Note: This bug is displayed in read-only format because the product is no longer active in Red Hat Bugzilla.

Bug 1753246

Summary:	OSP 14->15: Galera can refuse to sync if it has more recent data than the rest of the cluster
Product:	Red Hat OpenStack	Reporter:	Jiri Stransky <jstransk>
Component:	openstack-tripleo-heat-templates	Assignee:	RHOS Maint <rhos-maint>
Status:	CLOSED WORKSFORME	QA Contact:	Sasha Smolyak <ssmolyak>
Severity:	high	Docs Contact:
Priority:	high
Version:	15.0 (Stein)	CC:	lmiccini, mburns
Target Milestone:	---	Keywords:	Triaged, ZStream
Target Release:	---
Hardware:	All
OS:	Linux
Whiteboard:
Fixed In Version:		Doc Type:	If docs needed, set a value
Doc Text:		Story Points:	---
Clone Of:		Environment:
Last Closed:	2020-01-14 10:48:46 UTC	Type:	Bug
Regression:	---	Mount Type:	---
Documentation:	---	CRM:
Verified Versions:		Category:	---
oVirt Team:	---	RHEL 7.3 requirements from Atomic Host:
Cloudforms Team:	---	Target Upstream Version:
Embargoed:
Bug Depends On:
Bug Blocks:	1727807

Description Jiri Stransky 2019-09-18 13:22:18 UTC

This is to track an issue mentioned at https://bugzilla.redhat.com/show_bug.cgi?id=1743326#c6 . Most likely we need some way to ensure that we're transferring data from the node which has the latest version, or force a particular node to shutdown last?
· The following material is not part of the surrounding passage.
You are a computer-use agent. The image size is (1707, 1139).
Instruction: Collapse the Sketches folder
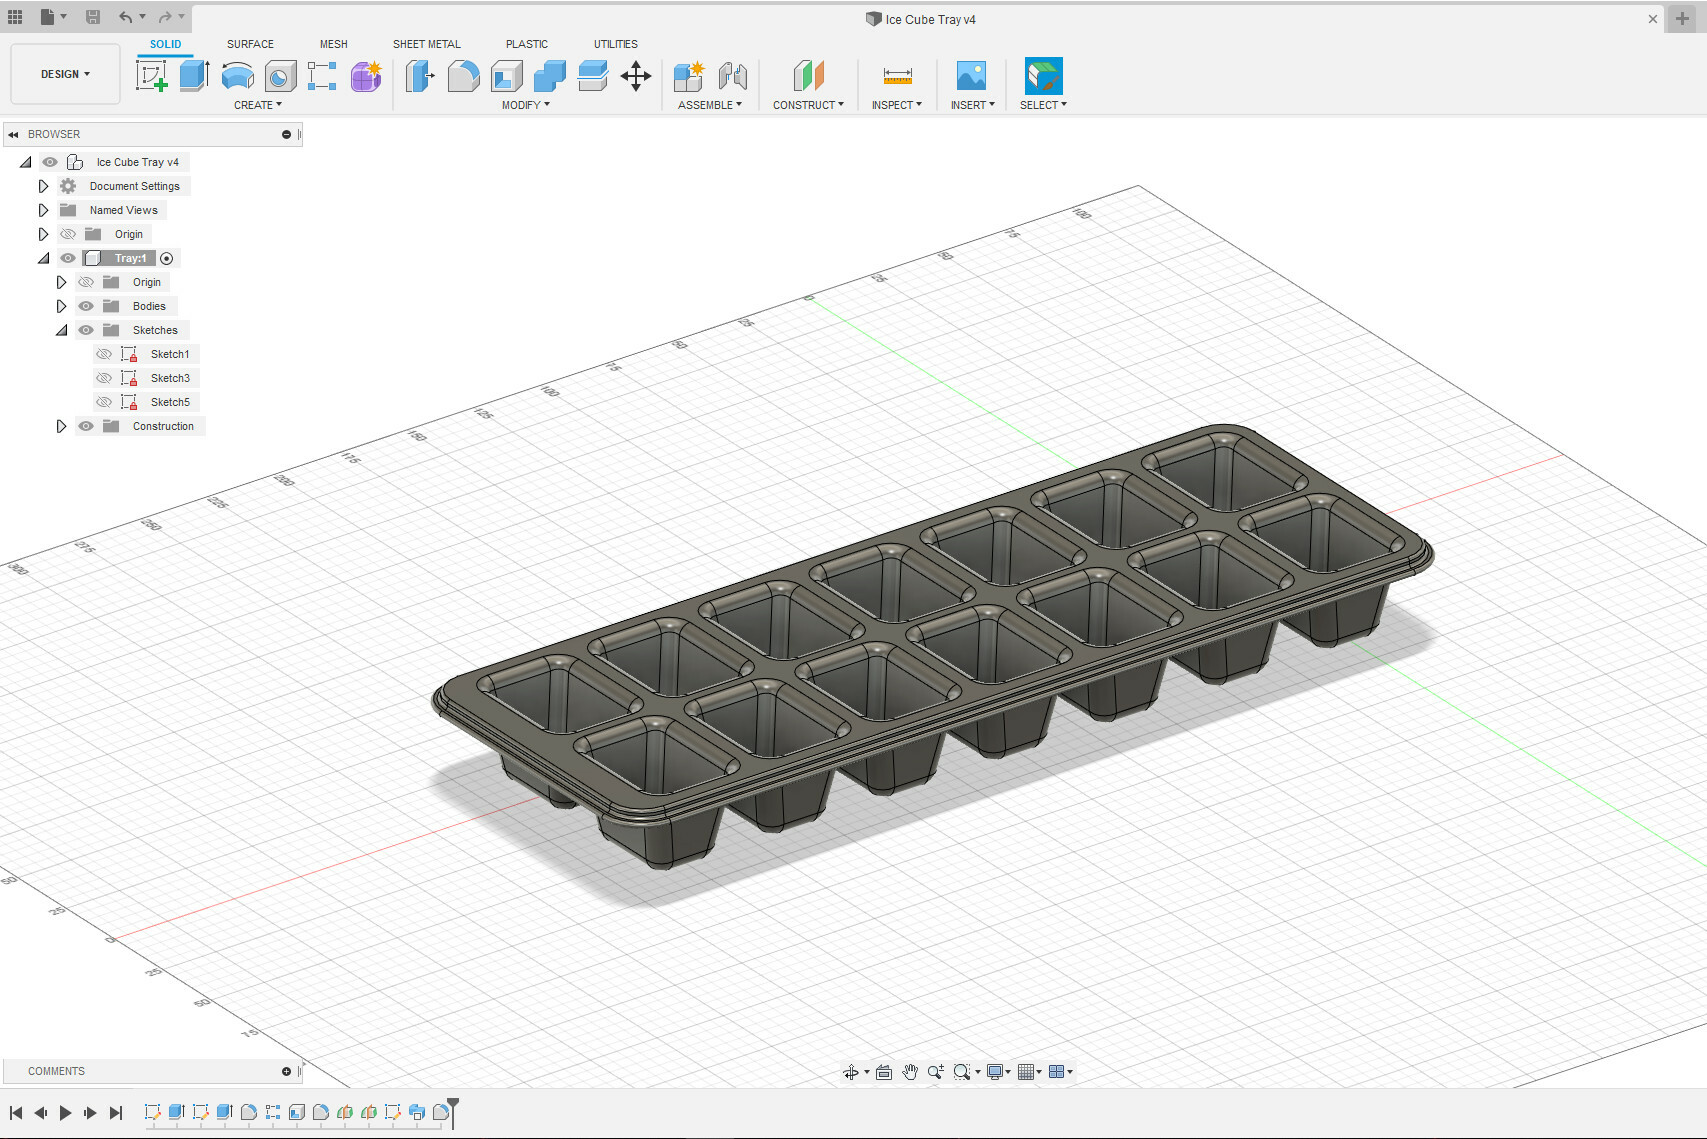tap(61, 330)
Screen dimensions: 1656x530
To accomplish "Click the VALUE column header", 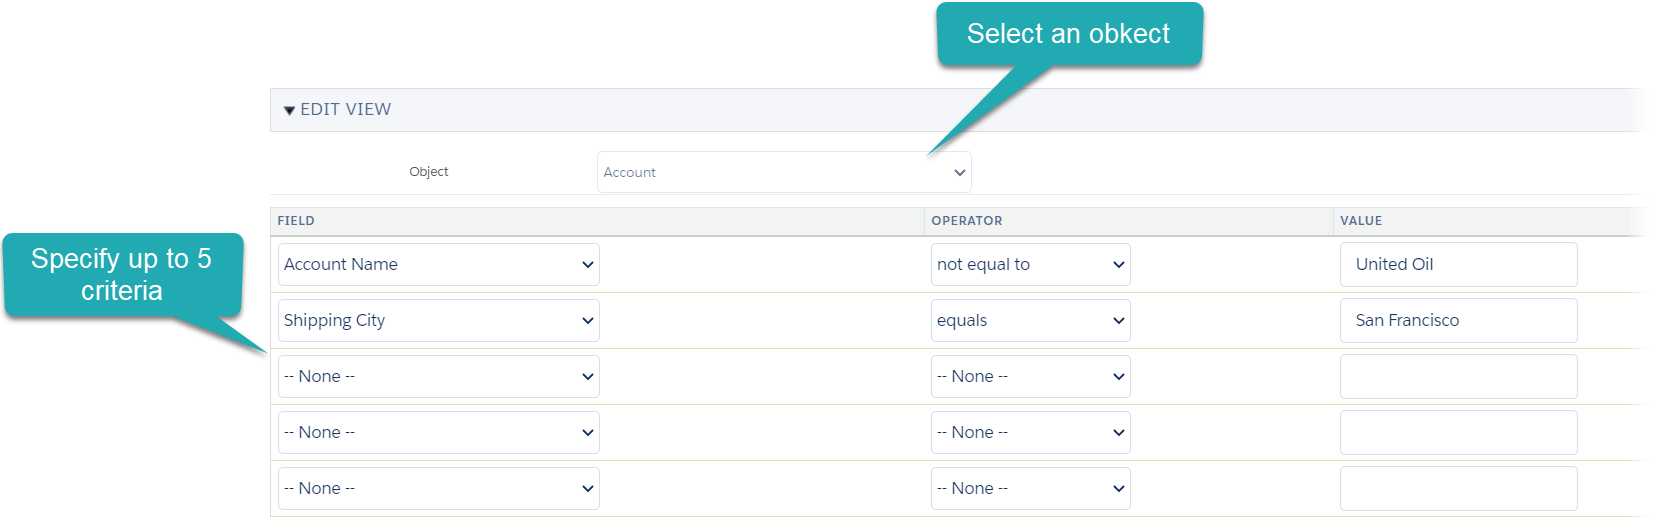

I'll quote Damien's description:

> 2. Joining nodes refuse to synchronize against the cluster because they
> think they have more recent data.
> 
> 
> Later on, controller-1 is added in the cluster:
> 
> srp 23 09:37:07 controller-0 pacemaker-controld[57750]: notice: Node
> controller-1 state is now member
> 
> And the galera resource is stopped entirely, for a reason that is not
> relevant here.
> 
> srp 23 09:41:23 controller-0 pacemaker-schedulerd[57749]: warning:
> Processing failed monitor of galera:0 on galera-bundle-0: unknown error
> srp 23 09:41:23 controller-0 pacemaker-schedulerd[57749]: notice:  * Stop   
> galera-bundle-podman-0               (                    controller-0 )  
> due to node availability
> srp 23 09:41:23 controller-0 pacemaker-schedulerd[57749]: notice:  * Stop   
> galera-bundle-0                      (                    controller-0 )  
> due to node availability
> srp 23 09:41:23 controller-0 pacemaker-schedulerd[57749]: notice:  * Stop   
> galera:0                             (          Master galera-bundle-0 )  
> due to node availability
> 
> (Note: the "Processing failed monitor" warning comes from the previous
> error, so it's harmless)
> 
> Eventually, pacemaker bootstraps a new cluster, and chooses controller-0 as
> a the bootstrap node:
> 
> srp 23 09:41:53 controller-0 galera(galera)[394705]: INFO: Galera started
> srp 23 09:41:53 controller-0 pacemaker-controld[57750]: notice: Result of
> promote operation for galera on galera-bundle-0: 0 (ok)
> 
> And tells controler-1 to rejoin the galera cluster. But when galera is start
> on controller-1, it refuses to rejoin and stops in error, because it thinks
> it has more recent data than controller-0.
> 
> 2019-08-23  9:42:54 0 [ERROR] WSREP:
> gcs/src/gcs_group.cpp:group_post_state_exchange():321: Reversing history:
> 631252 -> 543483, this member has applied 87769 more events than the primary
> component.Data loss is possible. Aborting.
> 
> controller-0 refuses to stay in primary galera component as a reaction, so
> pacemaker has to restart it as well.
> 
> 2019-08-23  9:42:59 0 [Note] WSREP: evs::proto(5ab6d537, OPERATIONAL,
> view_id(REG,5ab6d537,2)) suspected node without join message, declaring
> inactive
> 2019-08-23  9:43:00 0 [Note] WSREP: view(view_id(NON_PRIM,5ab6d537,2) memb {
> 
> At this step, galera is unmanaged on controller-1, so pacemaker won't be
> able to bootstrap the cluster anymore, so the DB resource will be
> unavailable to OpenStack.
> 
> That's the first time I see a node refusing to rejoin an existing cluster,
> could this indicate that the DB save/restore step in the upgrade wasn't run
> on the node with the most recent data?

Comment 5 Luca Miccini 2020-01-14 10:48:46 UTC

we are unable to reproduce this issue. closing for now.